Source passage:
§
Several months ago I tested white paint, aluminum foil, and aluminized mylar as reflectors. To my surprise the mylar was the poorest of the three. White paint was probably the best for uniformly lighting the aquarium, but aluminum foil was just about the same, if not a bit better directly under the light. The mylar I used was good quality heavy mylar, with aluminizing on both sides, so very little, if any light went through it. My conclusion was that, for a shaving mirror, where you want a true reflection of something, mylar is far superior, but for total reflectance, the ability to reflect the maximum of light, the paint and aluminum foil were the best. 

I'm trying to do this project without spending a dime - I had the wood scraps and the light fixture, so I'm just rearranging stuff. If I were to spend some money I would shop for flat "ultra white" paint, in a spray can, since I still believe that is the best reflector for the crudely shaped reflectors we can make. The money I will spend is for a method to suspend this above the tank, using the technique described here: http://www.aquaticplantcentral.com/...cts/49693-diy-cantilevered-light-fixture.html


----------



## Hoppy (Dec 24, 2005)

With the inner part of the "W" reflector glued in and the glue drying. On the right is the top of the reflector, held on with 4 screws, the bracket for the bulb socket, and the socket.


----------



## fishscale (May 29, 2007)

I LOVE those hampton bay lights. Cheapest lighting for nanos ever. This will be very interesting, I'll be watching this one.


----------



## Hoppy (Dec 24, 2005)

The bulb has now been installed, two views showing the bulb with its spring clip and socket, from the original lamp, and the top of the fixture, showing where the ballast and wiring will go.
§
Directives:
1 > In the reflector thread, print the passage starting with "With the inner" and going on through "and the socket.".
2 > For each statement, say whether the reflector thread agrees, answering yes or no and quoting the words that decide it: (a) The mylar used in the test was aluminized on only one side. (b) The wood scraps and the light fixture were already on hand. (c) The top of the reflector is held on with four screws.

Dataset content:
§
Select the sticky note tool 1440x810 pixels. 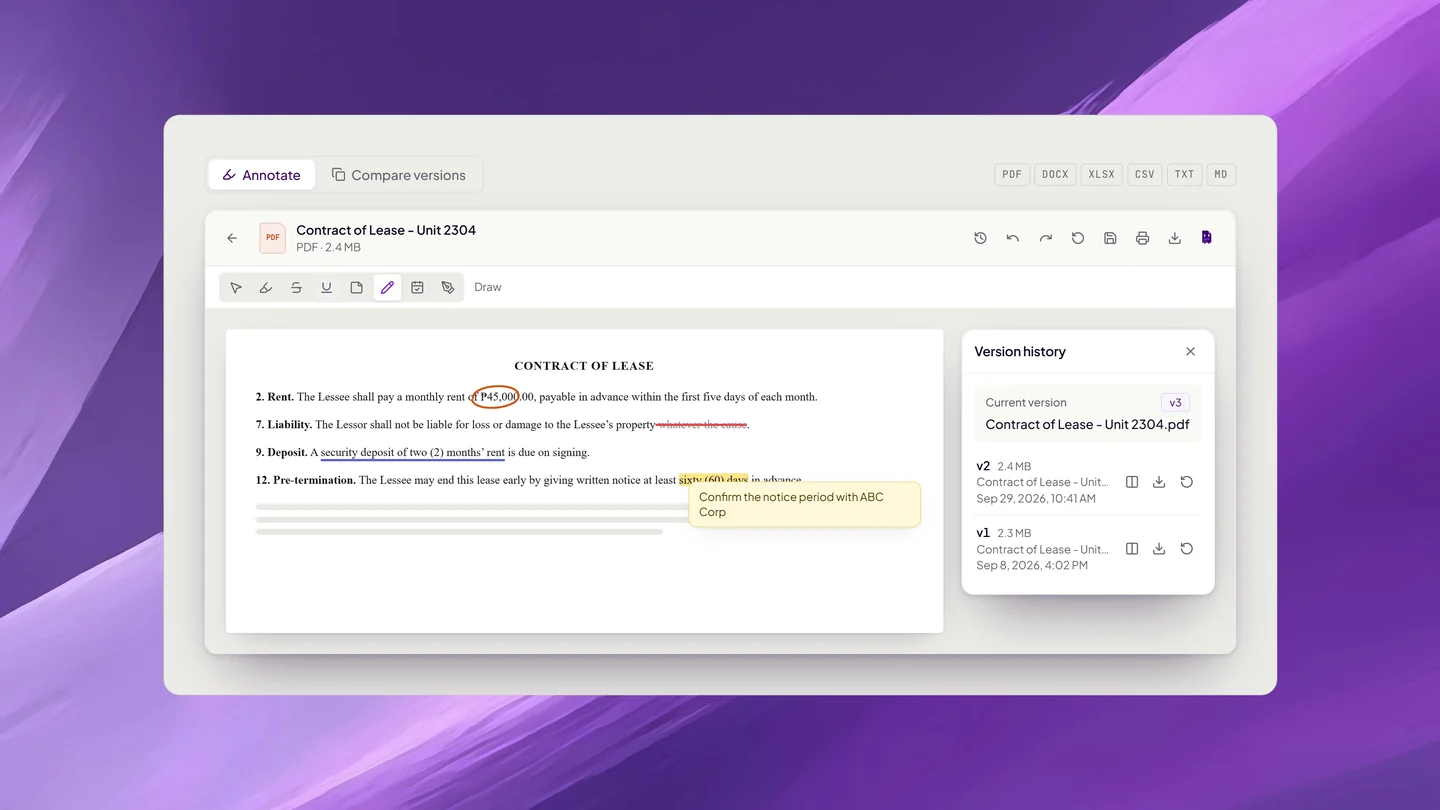point(356,288)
§
Exercise responses:
1 >
With the inner part of the "W" reflector glued in and the glue drying. On the right is the top of the reflector, held on with 4 screws, the bracket for the bulb socket, and the socket.

2 >
(a) No: "with aluminizing on both sides"
(b) Yes: "I had the wood scraps and the light fixture"
(c) Yes: "held on with 4 screws"